Fixed Income Securities a Compelling Asset Class Articles
Post on: 16 Март, 2015 No Comment

‘Fixed Income Securities a Compelling Asset Class’
Mr. Godwin Emefiele, Governor, Central Bank of Nigeria (CBN)
Nume Ekeghe
The WSTC Financial Services Limited (WSTC) has stated that the fixed income market would remain attractive post-2015 elections.
It stated this yesterday in a report titled: Postponement of reprieve for the markets, which highlights the election postponement and its implications on the market.
It stated: We reckon that the fixed income securities remain a compelling asset class, as we expect yields on fixed income market to remain attractive in 2015.
The projection was anchored on the aggressive government borrowing as a result of ebbing government income from oil revenue and the maintenance of a tight monetary policy stance by the Central Bank of Nigeria (CBN), particularly in order to preserve positive net capital flows in the face of rising country risk premium.
On the implications of shift of the dates for the elections, he said: We believe that the rescheduling of the general elections is tantamount to deferring both socio-political stability, and consequently, reprieve for the financial markets.
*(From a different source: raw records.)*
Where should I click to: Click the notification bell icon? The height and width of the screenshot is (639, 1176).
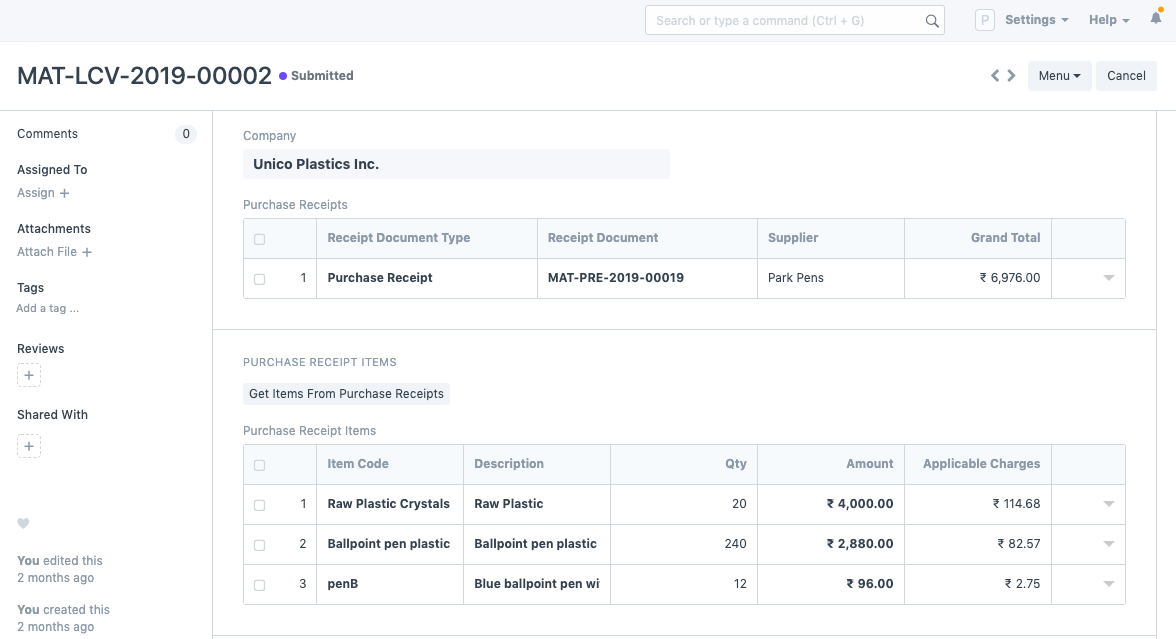point(1156,20)
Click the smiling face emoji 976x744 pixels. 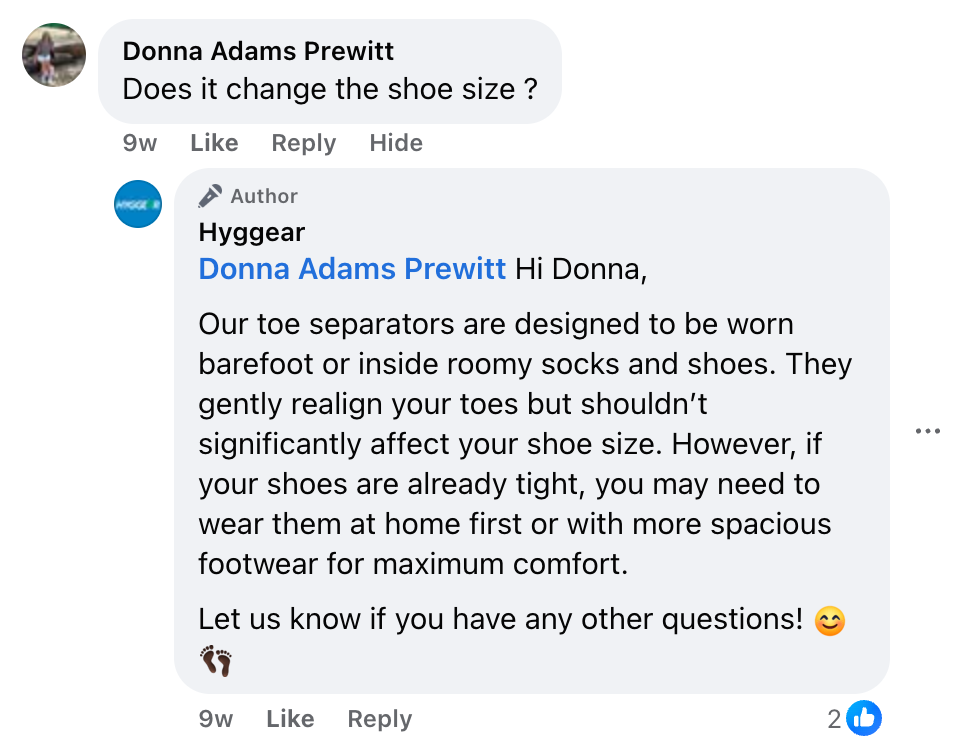[x=830, y=621]
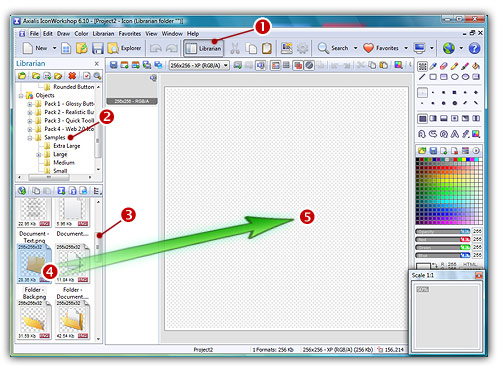500x375 pixels.
Task: Click the Explorer toolbar button
Action: pyautogui.click(x=124, y=49)
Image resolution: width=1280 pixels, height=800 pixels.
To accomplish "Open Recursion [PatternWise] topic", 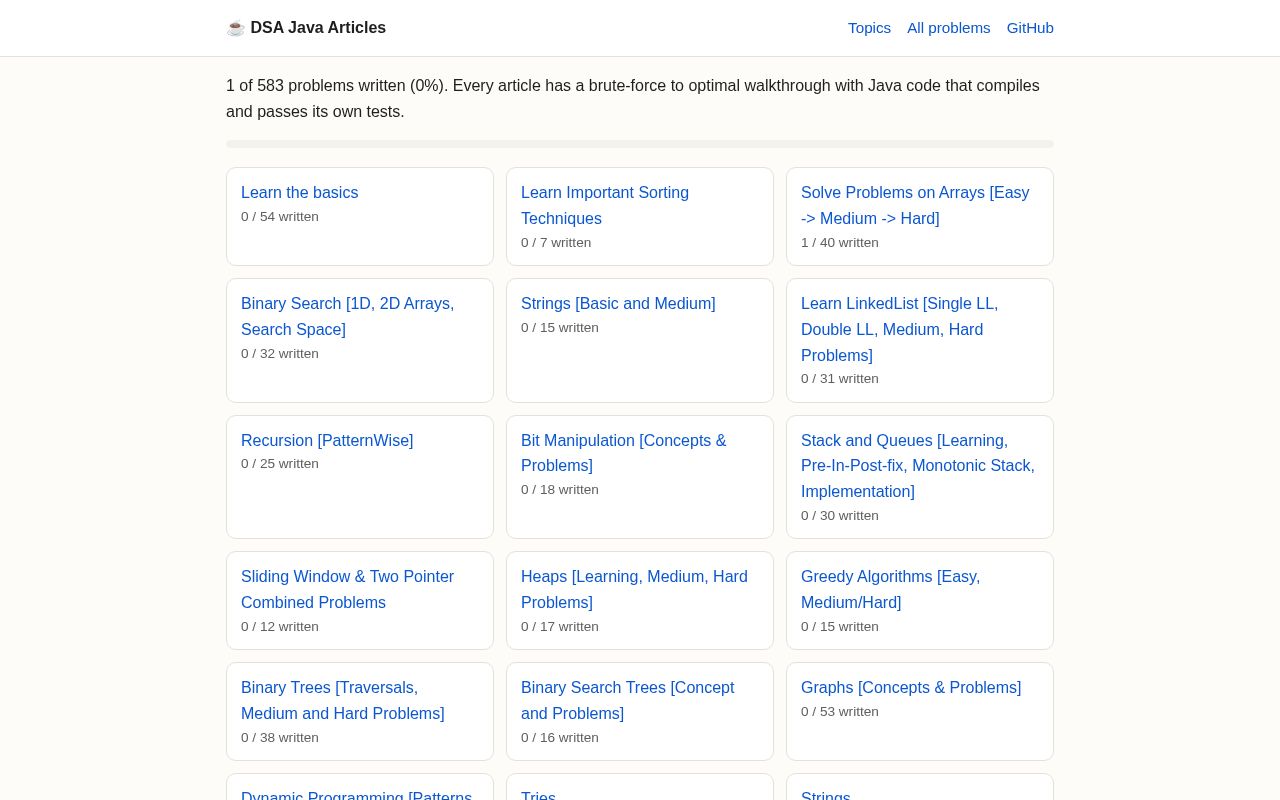I will click(327, 441).
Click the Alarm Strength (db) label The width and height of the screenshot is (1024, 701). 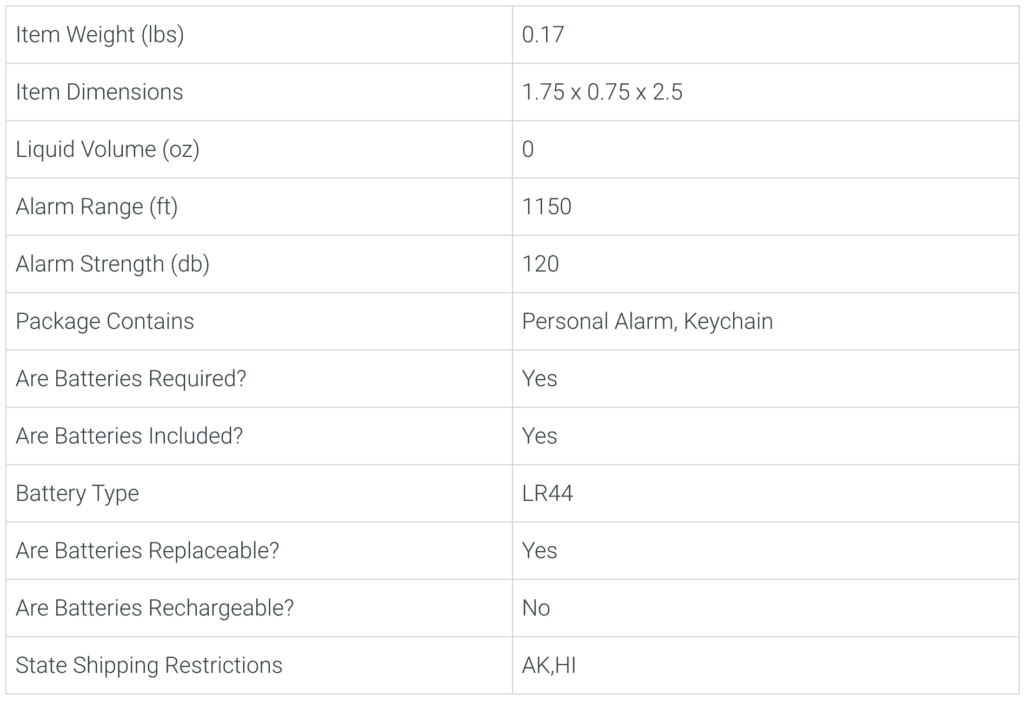[112, 265]
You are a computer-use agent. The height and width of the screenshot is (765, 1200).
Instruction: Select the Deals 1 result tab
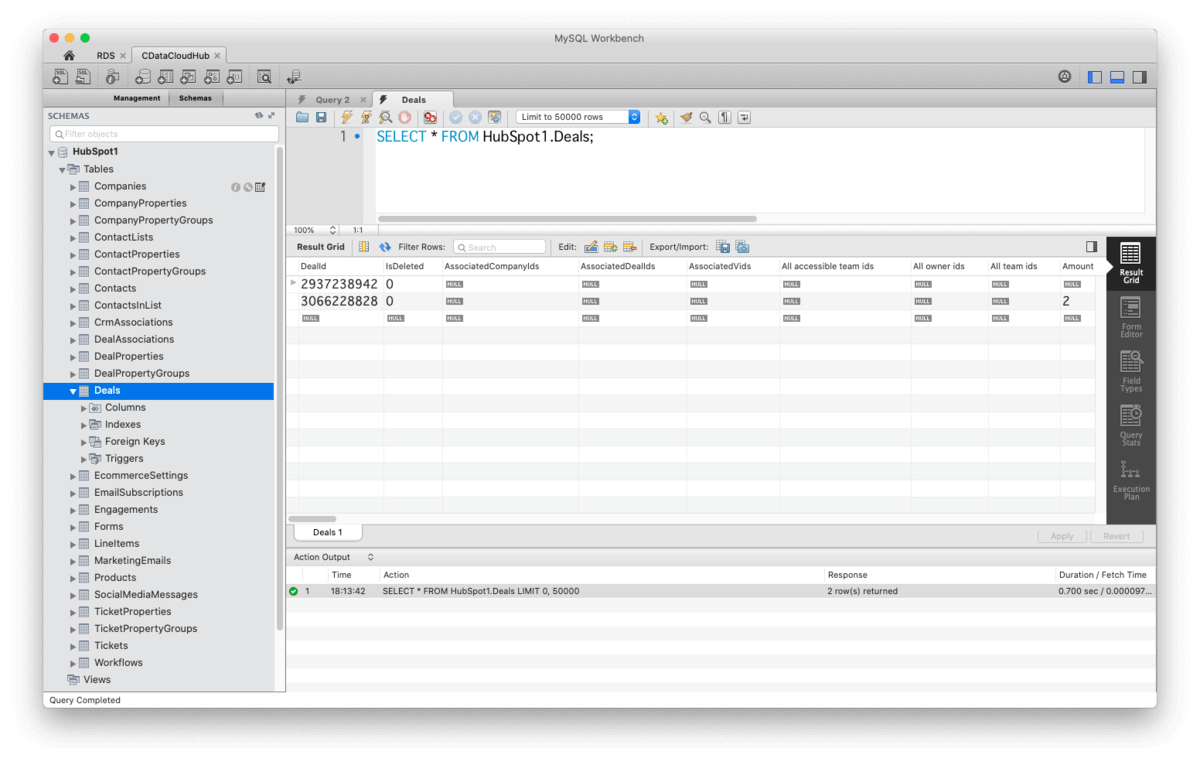tap(327, 532)
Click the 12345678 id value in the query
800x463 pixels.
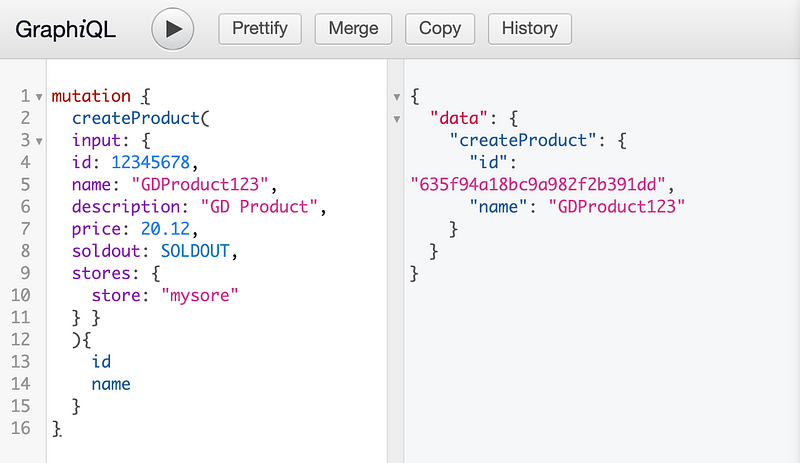point(146,163)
We believe this does not in any way bode well for ailing investors confidence and already lean capital inflows.
It also predicted another devaluation of the naira in the near term, adding: We believe the demand pressure in the foreign exchange market, which has hitherto been sustained by concerns about weak international crude oil prices, low fiscal buffers and domestic uncertainties will be further heightened by market reaction to the postponement of the general elections.
In the light of these realities, and given the nations currently low stock of foreign reserves (with almost no hope of any accretion in the near term), we do not believe the CBN will be able to effectively hold unto its resolve to continue to defend the local currency. Thus we retain our expectation of a further devaluation of the Naira in the near term in order to check an avoidable depletion of the nations reserves.
Commenting on the activities of the stock market, it noted that although we expect market reaction to elevated political risks to create attractive entry points, we hold a cautious view on equities. Except for a significant reversal in the international prices of crude oil in the near term (which looks most unlikely), we expect the lull in the equities market to remain, at least, in the pre-election period, given a strong positive correlation between the performance of the Nigerian equities market and investors perception of domestic risks.
In addition, we reckon that expectations of depressed corporate earnings and low dividend pay-out (on account of regulatory headwinds in the banking sector) will further subdue prices in the equities market in the near term.